Возьмем наши «муви» (фильмы) и ваши. У нас пока еще очень слабая техника, тусклое освещение. У вас здесь — последнее слово техники, море света. Зато у нас все насыщено ломкой старья, стремлением к созданию новой социальной системы, которую строят «безумцы из безумцев». А у вас мораль сентиментальных глупцов, как если бы вы вдруг попали в глухую провинцию в средние века. Как может такая мораль сочетаться с высшим достижением техники — с радио?

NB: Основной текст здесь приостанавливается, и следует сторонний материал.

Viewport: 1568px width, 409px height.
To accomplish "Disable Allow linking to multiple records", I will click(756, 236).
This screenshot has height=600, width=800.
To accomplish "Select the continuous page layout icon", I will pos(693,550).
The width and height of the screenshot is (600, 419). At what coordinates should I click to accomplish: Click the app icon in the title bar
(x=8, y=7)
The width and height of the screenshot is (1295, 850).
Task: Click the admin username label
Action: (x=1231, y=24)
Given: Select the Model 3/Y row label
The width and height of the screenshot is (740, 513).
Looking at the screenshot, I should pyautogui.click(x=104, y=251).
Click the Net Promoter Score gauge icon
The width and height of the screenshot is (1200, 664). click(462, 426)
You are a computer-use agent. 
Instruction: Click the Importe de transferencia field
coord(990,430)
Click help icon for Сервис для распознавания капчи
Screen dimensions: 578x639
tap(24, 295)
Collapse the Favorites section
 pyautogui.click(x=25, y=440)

Мы так увлеклись разговором, что совершенно не заметили, как дошли до Сентрал-парка. Уселись на скамье в аллее, выходящей прямо на Пятую авеню. Сумерки. Какой-то сумасшедший водоворот автомобилей, автобусов, трамваев, все более увеличивающихся масс людей. Нет ему ни конца, ни начала. Все стучит и гремят, звенит и грохочет. Маяковский весь погружен в себя. Я вижу, как подействовал на него своеобразный говор улицы. Он словно впитывает в себя все эти звуки. Вот он вынул из кармана свой блокнот в черной кожаной обложке и что-то быстро-быстро вписывает в него, как бы в такт окружающему шуму. Его фигура начинает привлекать всеобщее внимание. Кое-кто удивленно оглядывается на него. Сам он, однако, не замечает никого, даже меня, сидящего рядом.
Вдруг Маяковский поднялся и отрывисто бросил:
— Пошли!
Когда мы вернулись к нему в комнату, Маяковский сказал:
— Уловил темп Нью-Йорка, глухой темп, придушенный. Это будет новое стихотворение: «Маяковский на Пятой авеню» * .
А спустя некоторое время добавил:
— Пойди начни писать об отдельном лице. Не стоит оно этого. Какое значение имеет отдельная личность по сравнению с миллионами? Одно лицо ничего не может создать, абсолютно ничего. Америка все больше и больше меня в этом убеждает. К черту такую гигантскую технику. Образец индустриализма и такое духовное убожество. Это меня в дрожь бросает. Вот если бы наши русские рабочие и крестьяне достигли в области машиностроения хотя бы трети того, чего достигли вы, они показали бы чудеса. Они бы не одну новую Америку открыли.
Скучно, скучно у вас.
[ 1925]
Беседа с сотрудником «Новой вечерней газеты» *
— Я выехал из Америки в октябре. Должен сознаться, что со мной не случилось там ни одного чисто американского приключения, ибо за «приключения», вроде приключений О. Генри надо платить, а я не расходовался на этот вид развлечения, поэтому ничего необыкновенного со мной не случилось.